Ma Sarah Hall si ferma un passo prima della pietas. Rispetto alla retorica consueta della fine come «resa dei conti» produttiva di una soluzione purchessia, qui non c’è nessuna tentazione consolatoria: per alcuni di questi protagonisti l’identità  (demone che sferza un’intera epoca) non è una conquista o un ideale ma una ferita aperta, una forma sfocata inattingibile, un compromesso di ripiego raggiunto da osservatori esterni; e solo Giorgio, l’anziano pittore che ha attraversato fascismo e guerra mai staccandosi dalla disciplina scontrosa del dipingere, che non risolve nulla ma gli è sempre bastata, giunto all’ultimo punto potrà  congedarsi dalla vita con una serenità  lucreziana, se di fronte a una donna che piange per lui penserà : «Crede che io sia un uomo solo?
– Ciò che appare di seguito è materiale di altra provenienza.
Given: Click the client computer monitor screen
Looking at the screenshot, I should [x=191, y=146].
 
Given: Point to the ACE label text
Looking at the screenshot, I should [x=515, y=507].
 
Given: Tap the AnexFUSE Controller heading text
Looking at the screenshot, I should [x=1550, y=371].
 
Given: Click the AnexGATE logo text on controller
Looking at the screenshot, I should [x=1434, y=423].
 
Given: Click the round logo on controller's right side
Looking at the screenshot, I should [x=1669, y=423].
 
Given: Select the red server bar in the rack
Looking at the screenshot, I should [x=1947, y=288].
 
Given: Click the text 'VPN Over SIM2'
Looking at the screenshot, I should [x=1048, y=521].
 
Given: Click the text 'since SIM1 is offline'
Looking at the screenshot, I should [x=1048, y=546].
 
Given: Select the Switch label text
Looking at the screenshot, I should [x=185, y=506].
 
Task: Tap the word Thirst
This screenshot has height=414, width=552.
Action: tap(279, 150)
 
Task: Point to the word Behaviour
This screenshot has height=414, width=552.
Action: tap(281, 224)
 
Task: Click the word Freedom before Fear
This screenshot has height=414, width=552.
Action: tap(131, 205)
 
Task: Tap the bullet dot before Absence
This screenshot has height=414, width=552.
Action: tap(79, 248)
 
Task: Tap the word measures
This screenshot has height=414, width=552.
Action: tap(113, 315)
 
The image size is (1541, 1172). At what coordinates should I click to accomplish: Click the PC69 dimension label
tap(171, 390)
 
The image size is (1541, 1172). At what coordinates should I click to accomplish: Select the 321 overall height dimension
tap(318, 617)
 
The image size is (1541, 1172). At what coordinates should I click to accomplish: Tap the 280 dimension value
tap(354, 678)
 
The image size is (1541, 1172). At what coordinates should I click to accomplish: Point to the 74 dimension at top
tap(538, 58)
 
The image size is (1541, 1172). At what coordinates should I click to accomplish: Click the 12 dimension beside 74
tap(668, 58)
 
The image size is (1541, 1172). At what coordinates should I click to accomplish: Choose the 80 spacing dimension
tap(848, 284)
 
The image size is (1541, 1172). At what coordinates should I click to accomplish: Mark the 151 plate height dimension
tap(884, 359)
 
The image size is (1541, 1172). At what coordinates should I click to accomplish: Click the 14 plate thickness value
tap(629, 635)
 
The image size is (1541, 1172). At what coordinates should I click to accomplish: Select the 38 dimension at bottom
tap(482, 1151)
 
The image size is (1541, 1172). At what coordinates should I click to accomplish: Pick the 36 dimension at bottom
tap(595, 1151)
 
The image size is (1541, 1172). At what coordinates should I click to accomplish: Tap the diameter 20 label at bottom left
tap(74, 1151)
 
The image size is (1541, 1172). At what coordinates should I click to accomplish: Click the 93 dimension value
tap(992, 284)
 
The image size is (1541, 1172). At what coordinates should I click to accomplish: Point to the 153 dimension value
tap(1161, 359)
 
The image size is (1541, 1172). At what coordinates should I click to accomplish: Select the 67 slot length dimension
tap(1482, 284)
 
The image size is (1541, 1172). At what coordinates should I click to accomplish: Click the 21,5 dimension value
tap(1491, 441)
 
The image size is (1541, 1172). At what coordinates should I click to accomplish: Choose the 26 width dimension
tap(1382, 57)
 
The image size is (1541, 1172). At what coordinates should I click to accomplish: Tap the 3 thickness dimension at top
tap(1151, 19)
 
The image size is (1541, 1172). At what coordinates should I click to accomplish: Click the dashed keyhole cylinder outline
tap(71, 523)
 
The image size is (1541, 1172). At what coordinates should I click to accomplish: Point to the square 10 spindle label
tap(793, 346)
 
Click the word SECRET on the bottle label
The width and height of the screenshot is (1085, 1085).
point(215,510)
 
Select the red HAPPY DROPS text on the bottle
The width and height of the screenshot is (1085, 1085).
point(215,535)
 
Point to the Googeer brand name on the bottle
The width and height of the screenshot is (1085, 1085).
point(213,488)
Sta forse sottovalutando la vita che ho vissuto e il piacere che ne ho tratto?». 
All’opposto, il bizzarro Peter Caldicutt, bloccato sulle montagne con una gamba rotta in una notte pietosa e disperata, tra i lampi e i soprassalti del passato e l’emergere di colpe nascoste, sarà  condotto a una decisione ultima, all’accettazione combattuta di sé: «Deve smuovere qualcosa, se vuole salvarsi. Ma che scelta ha, se non quella di dire “Io sono questo, e sono qui”»? E se «la vita è assurda» e «le nostre menti brancolano nel buio» comunque, le conclusioni sono giocoforza amare: anche Suze si forza a vivere nonostante tutto, in un finale giocato tutto al livello crudele, cioè autentico, della materia. 
Sta in un atto di volontà  che ha qualcosa della scommessa, ma tutta umana, tutta mortale, il tentativo di affrancarsi dalla sensazione che non siamo noi gli autori delle nostre scelte, ma siano in fin dei conti la vita o il caso a incaricarsi di sceglierci o scartarci come anonimi soggetti di nature morte. Non solo per questo nell’ «uomo morto» di Hall sarà  possibile per ciascuno riconoscere un autoritratto in uno specchio spietato.